History of global climate change
NASA conducts a program of breakthrough research on climate science, enhancing the ability of the international scientific community to advance global integrated Earth system science using space-based observations.
The agency's research encompasses solar activity, sea level rise, the temperature of the atmosphere and the oceans, the state of the ozone layer, air pollution, and changes in sea ice and land ice. NASA scientists regularly appear in the mainstream press as climate experts. So how did the space agency end up taking such a big role in climate science?
When NASA was first created by the National Aeronautics and Space Act of 1958, it was given the role of developing technology for “space observations, ” but it wasn’t given a role in Earth science. The agency’s leaders embedded the technology effort in an Earth Observations program centered at the new Goddard Space Flight Center in Greenbelt, Maryland, in the U.S.. It was an “Applications” program, in NASA-speak. Other agencies of the federal government were responsible for carrying out Earth science research: the Weather Bureau (now the National Oceanic and Atmospheric Administration or NOAA) and the U.S. Geological Survey (USGS). The Applications program signed cooperative agreements with these other agencies that obligated NASA to develop observational technology while NOAA and the USGS carried out the scientific research. The Nimbus series of experimental weather satellites and the Landsat series of land resources satellites were the result of the Applications program.

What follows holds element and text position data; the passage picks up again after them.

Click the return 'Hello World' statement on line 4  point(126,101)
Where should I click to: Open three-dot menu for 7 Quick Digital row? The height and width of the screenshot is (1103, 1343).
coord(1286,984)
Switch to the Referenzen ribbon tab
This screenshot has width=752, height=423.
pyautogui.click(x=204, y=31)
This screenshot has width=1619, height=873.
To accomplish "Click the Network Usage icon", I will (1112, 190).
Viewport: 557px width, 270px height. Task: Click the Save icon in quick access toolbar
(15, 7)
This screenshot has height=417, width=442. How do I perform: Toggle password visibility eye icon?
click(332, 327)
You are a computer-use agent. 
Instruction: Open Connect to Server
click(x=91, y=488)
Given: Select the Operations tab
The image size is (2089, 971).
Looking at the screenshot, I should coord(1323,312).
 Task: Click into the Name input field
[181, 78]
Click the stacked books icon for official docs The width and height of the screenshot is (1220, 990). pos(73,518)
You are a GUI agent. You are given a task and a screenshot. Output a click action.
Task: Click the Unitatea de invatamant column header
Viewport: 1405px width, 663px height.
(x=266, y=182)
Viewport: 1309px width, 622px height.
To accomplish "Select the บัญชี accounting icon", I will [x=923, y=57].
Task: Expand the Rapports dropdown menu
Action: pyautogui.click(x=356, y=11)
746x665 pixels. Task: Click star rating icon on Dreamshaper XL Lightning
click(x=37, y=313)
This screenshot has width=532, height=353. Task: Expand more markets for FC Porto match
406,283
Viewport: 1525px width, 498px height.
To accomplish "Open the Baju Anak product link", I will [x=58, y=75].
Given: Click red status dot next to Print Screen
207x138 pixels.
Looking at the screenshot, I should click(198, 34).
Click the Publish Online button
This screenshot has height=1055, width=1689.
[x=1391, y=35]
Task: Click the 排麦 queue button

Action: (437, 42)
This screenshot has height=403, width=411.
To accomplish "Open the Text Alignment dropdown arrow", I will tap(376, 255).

This Applications model of cross-agency research failed during the 1970s, though, due to the bad economy and an extended period of high inflation. Congress responded by cutting the budgets of all three agencies, leaving NOAA and the USGS unable to fund their part of the arrangement and putting pressure on NASA, too. At the same time, congressional leaders wanted to see NASA doing more research toward “national needs.” These needs included things like energy efficiency, pollution, ozone depletion and climate change. In 1976, Congress revised the Space Act to give NASA authority to carry out stratospheric ozone research, formalizing the agency’s movement into the Earth sciences.
NASA’s planetary program had a lot to do with scientific and congressional interest in expanding the agency’s role in Earth science. The Jet Propulsion Laboratory, NASA's lead center for planetary science, sent Mariner series probes to Venus and Mars. Astronomers considered these to be the "Earth-like" planets in the solar system, most likely to have surface conditions able to support life.
But that's not what they found. Venus had been roasted by a super-charged greenhouse effect. In contrast to Earth, Venus had about 300 times more carbon dioxide in its atmosphere, no significant water vapor and a surface temperature hotter than molten lead. Mars, on the other hand, had an atmospheric pressure about 1 percent of that of planet Earth and temperatures far below freezing. Pictures showed no surface water - it would have been frozen anyway - but they also seemed to show that it once had liquid water.